Having the first crack at Drake before the impending Nothing Was the Same promo campaign is something I’m sure GQ is honored to receive. And after revealing the cover to their upcoming issue, Gentlemen’s Quarterly puts up their full cover story. Which has the Toronto rapper speaking about Chris Brown, rappers taking shots (“You notice they don’t criticize the music itself, though…I’m okay with that.”), “Started From The Bottom” and his struggles growing up and drawing inspiration from Marvin Gaye’s 1978 double-album Here, My Dear.

As for my whole story, I wouldn’t change a thing. I’ve told bits and pieces of it—and I’ll tell more. Maybe because I had friends who grew up in the hood, I could have acted like I had, too, and perpetrated a different lifestyle, and it would be eating away at me because it wouldn’t be the truth. I’m actually here in front of you living the truth. I wake up in the morning and my heart is light, man. It’s not heavy. I don’t have skeletons in the closet on their way out. This is my real age, my real name, my real past, and I’m good with that.

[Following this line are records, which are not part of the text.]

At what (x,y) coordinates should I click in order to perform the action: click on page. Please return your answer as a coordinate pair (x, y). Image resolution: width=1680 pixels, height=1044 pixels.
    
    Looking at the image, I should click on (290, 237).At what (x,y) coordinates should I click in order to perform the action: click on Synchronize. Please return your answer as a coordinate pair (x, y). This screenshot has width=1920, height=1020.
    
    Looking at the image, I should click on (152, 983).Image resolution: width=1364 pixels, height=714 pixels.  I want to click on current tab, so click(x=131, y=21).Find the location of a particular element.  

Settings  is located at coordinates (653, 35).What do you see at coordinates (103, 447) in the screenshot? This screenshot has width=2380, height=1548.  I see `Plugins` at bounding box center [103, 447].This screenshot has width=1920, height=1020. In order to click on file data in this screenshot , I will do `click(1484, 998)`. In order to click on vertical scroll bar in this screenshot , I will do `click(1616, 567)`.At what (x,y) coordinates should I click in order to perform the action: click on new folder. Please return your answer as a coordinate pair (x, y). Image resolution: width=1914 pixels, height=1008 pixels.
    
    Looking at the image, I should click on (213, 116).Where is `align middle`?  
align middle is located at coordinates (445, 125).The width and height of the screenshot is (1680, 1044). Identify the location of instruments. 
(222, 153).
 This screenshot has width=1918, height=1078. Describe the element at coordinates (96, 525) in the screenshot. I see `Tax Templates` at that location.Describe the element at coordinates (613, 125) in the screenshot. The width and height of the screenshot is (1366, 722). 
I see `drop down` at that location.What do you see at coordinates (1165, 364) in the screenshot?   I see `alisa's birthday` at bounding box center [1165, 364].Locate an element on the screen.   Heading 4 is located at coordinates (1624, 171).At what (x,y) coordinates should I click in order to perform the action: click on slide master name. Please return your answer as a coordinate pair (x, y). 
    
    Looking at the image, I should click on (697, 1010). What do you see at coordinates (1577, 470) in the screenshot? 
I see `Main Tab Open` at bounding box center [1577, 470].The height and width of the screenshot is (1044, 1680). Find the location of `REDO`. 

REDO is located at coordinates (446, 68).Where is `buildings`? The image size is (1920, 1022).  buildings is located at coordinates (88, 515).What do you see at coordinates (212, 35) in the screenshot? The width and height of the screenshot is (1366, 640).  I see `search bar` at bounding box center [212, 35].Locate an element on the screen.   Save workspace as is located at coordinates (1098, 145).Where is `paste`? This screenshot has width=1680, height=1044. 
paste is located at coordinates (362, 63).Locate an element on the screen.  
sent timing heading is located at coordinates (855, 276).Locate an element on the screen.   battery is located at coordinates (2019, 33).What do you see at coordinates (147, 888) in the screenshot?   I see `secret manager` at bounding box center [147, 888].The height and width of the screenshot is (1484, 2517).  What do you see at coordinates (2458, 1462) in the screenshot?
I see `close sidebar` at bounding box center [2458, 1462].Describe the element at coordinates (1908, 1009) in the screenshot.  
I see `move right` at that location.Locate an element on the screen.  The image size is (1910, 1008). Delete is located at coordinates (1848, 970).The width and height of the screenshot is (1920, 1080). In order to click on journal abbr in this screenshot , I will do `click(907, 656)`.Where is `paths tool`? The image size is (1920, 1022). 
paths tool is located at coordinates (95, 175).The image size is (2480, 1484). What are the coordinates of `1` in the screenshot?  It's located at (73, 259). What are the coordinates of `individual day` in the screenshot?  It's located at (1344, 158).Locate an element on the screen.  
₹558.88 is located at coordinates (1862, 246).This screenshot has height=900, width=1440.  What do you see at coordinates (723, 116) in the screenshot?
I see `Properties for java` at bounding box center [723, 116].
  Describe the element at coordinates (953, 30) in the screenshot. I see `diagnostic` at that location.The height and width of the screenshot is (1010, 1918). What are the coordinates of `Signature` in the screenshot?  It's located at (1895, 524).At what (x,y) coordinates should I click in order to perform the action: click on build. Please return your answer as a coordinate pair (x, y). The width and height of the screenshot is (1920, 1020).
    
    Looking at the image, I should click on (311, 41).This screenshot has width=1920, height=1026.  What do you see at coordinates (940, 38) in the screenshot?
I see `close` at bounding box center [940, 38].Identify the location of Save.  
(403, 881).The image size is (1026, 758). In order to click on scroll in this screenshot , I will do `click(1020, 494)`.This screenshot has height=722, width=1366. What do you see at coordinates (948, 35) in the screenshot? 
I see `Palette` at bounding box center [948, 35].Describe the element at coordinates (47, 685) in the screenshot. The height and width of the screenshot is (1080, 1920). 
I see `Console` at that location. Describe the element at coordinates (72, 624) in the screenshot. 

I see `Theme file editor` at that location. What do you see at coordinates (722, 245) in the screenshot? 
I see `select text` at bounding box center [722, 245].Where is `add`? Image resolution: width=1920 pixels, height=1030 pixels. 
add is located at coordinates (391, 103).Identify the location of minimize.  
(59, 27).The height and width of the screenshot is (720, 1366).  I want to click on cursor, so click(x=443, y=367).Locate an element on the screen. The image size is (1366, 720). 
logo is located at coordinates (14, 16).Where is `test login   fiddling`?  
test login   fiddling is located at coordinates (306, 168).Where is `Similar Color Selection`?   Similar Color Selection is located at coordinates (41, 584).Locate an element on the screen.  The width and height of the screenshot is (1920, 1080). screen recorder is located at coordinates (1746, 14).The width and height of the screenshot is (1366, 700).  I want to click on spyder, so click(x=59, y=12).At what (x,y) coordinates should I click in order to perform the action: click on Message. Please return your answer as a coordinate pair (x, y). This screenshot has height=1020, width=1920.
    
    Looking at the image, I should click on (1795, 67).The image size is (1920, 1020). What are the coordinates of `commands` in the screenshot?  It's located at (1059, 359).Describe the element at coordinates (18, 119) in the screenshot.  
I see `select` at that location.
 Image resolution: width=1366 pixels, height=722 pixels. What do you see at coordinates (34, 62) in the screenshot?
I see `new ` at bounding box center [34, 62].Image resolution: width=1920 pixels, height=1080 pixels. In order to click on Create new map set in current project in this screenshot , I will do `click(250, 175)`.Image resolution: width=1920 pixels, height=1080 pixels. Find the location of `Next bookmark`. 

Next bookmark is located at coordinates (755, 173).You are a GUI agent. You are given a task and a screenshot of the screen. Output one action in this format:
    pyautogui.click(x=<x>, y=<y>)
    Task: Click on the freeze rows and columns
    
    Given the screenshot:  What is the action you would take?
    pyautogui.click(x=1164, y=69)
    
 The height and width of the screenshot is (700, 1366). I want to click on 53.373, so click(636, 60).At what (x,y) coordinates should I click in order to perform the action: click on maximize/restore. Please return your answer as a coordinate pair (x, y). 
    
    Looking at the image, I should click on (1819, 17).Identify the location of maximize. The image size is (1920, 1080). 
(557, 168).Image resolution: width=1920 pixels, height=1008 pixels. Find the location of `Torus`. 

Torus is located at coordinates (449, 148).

No—I’m grateful for that.

The conversation then leads to the studio where Drake and 40 discuss the new album, saying they are “four songs in” including a track called “Tuscan Leather” that writer Michael Paterniti describes below…

“I ain’t gonna lie: I want to be the one you listen to this summer,” he says.

If in the past Drake had any reservations about playing bigger venues—about being able to energetically fill those venues while yearning for the days of mixtape intimacy—those doubts have been dashed now. “I fully accept I’m an arena-touring act,” says Drake. “When I’m writing, I’m thinking about how the songs are going to play live. Fifty bars of rap don’t translate onstage. No matter how potent the music, you lose the crowd. They want a hook; they want to sing your stuff back to you. That’s why on this album I’ve been trying to condense my thoughts to sixteen-bar verses. There’s something to be said for spacing out the lines, to infiltrate people’s minds.”

Drake and 40 swivel at the same time and start tapping the keys of their laptops, cuing up the first track off of Nothing Was the Same, a song called “Tuscan Leather”—a title, Drake tells me, named for a Tom Ford fragrance that some say smells like a brick of cocaine.

The truth is I have no idea what to expect. The paradox of Drake is that he’s so multiple, he might write a love song sung by an Idol contestant (“Find Your Love”) or something so raunchy you can’t play it for kids (“Practice”). He could be rhyming about the kingdom of his material world, and then crooning about his spiritual state. He’s a mama’s boy who’ll cut you up, though his tough-guy posturing seems occasionally halfhearted because, after all, he seems so kind of…decent.

Now comes the music, in a sudden blast, like green light through fog, the first notes strange and dissonant, in a lurching 3/4 beat. The intro hurtles and whiplashes, and a woman’s voice, as if on helium, floats through the chaos, in the highest register, sorta funny and ghostly and beautiful. (It turns out to be a Whitney Houston sample.) The sound is an evocation of something that feels nostalgic and new, exuberant and menacing, at once. Which is when Drake’s voice breaks through, rapping, pumped up, spitting nails. Both inside and outside the song itself, he keeps repeating, How much time’s this nigga spending on the intro? How much time’s this nigga spending on the intro? It feels like bedlam.

All the while, the real Drake sits with his eyes closed across the room, moving his lips, rapping to himself rapping. There’s a verse, and then an as-yet-empty spot for a guest rap, and then Drake comes back under Whitney’s helium voice. This time the words shift, as does the beat, becoming more sinuous and personal. Rising underneath the music, too, is a gentler keyboard riff, and by the time the third verse ends, the song rivers into a soft, ambient landscape that includes crowd noise and then, eventually, a voice—Curtis Mayfield’s, at the end of a 1987 concert in Montreux—saying, “Having the same fears, shedding similar tears, and of course dying in so many years, it don’t mean that we can’t have a good life.”